━━━━━ Reading passage ━━━━━

I mean, if you answer that God makes that choice, then is this not fatalism? would it not mean that God just arbitrarily chose to grow the SBC, or a Church; or did He choose to end it? and, I would have to again refer back to my original question of "how could a 5 point Calvinist make the statement that Dr. Mohler made, and it jive with his theology?" I mean, if it's just an arbitrary choice of God, then what's the point of changing anything? or trying anything different? or, thinking that we can do anything to promote Church growth, or to help the SBC do more for the glory of God? Because, then, whatever's gonna happen in the SBC, or in your Church, is just gonna happen. It's just whatever God wills to be.

Now, if you answer that man makes that choice, then how would that fit with 5 point Calvinism? If man's decision to change, or to make the Church more culturally relevant is your answer; then how would this fit what you told me in the comments above? Because, that would mean that man's choices determine if the SBC grows, or not. That means that man's decisions would cause your Church to grow, or die?

━━━━━

- [Task 1]:
From the passage on Calvinism and church growth, list each thing the first paragraph says would be pointless if God's choice were arbitrary.
- [Task 2]:
Repeat the part of the Calvinism passage between "I mean, if you" and "wills to be.", inclusive, swapping "Church" for "congregation".
- [Task 3]:
In the Calvinism passage, whose statement does the writer question as fitting a 5 point Calvinist's theology?

━━━━━ Stored data ━━━━━

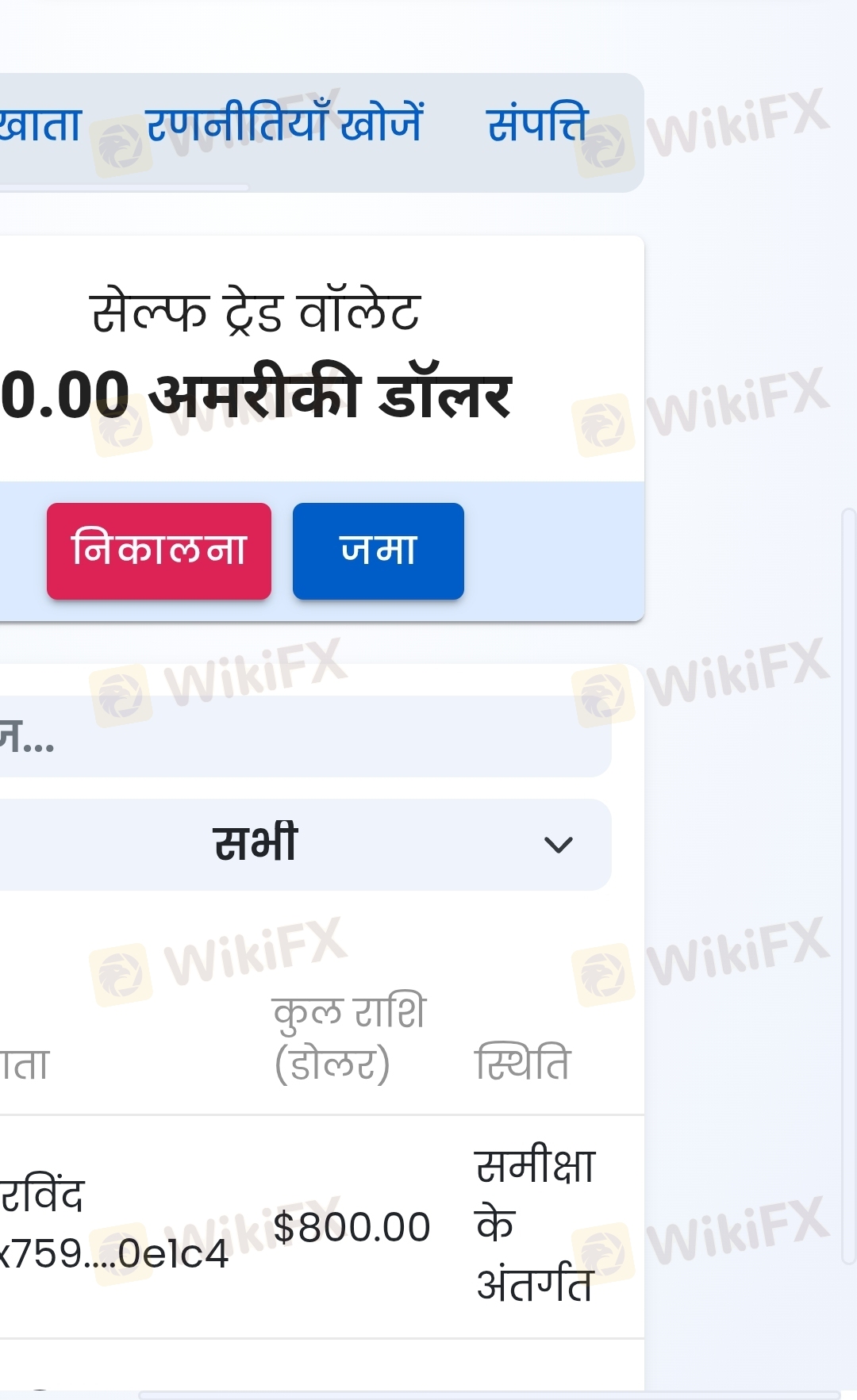Click the vertical scrollbar on the right edge
Viewport: 857px width, 1400px height.
pyautogui.click(x=848, y=887)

━━━━━

- [Task solution 1]:
- Changing anything
- Trying anything different
- Thinking that we can do anything to promote Church growth
- Thinking that we can do anything to help the SBC do more for the glory of God

- [Task solution 2]:
I mean, if you answer that God makes that choice, then is this not fatalism? would it not mean that God just arbitrarily chose to grow the SBC, or a congregation; or did He choose to end it? and, I would have to again refer back to my original question of "how could a 5 point Calvinist make the statement that Dr. Mohler made, and it jive with his theology?" I mean, if it's just an arbitrary choice of God, then what's the point of changing anything? or trying anything different? or, thinking that we can do anything to promote congregation growth, or to help the SBC do more for the glory of God? Because, then, whatever's gonna happen in the SBC, or in your congregation, is just gonna happen. It's just whatever God wills to be.

- [Task solution 3]:
Dr. Mohler's.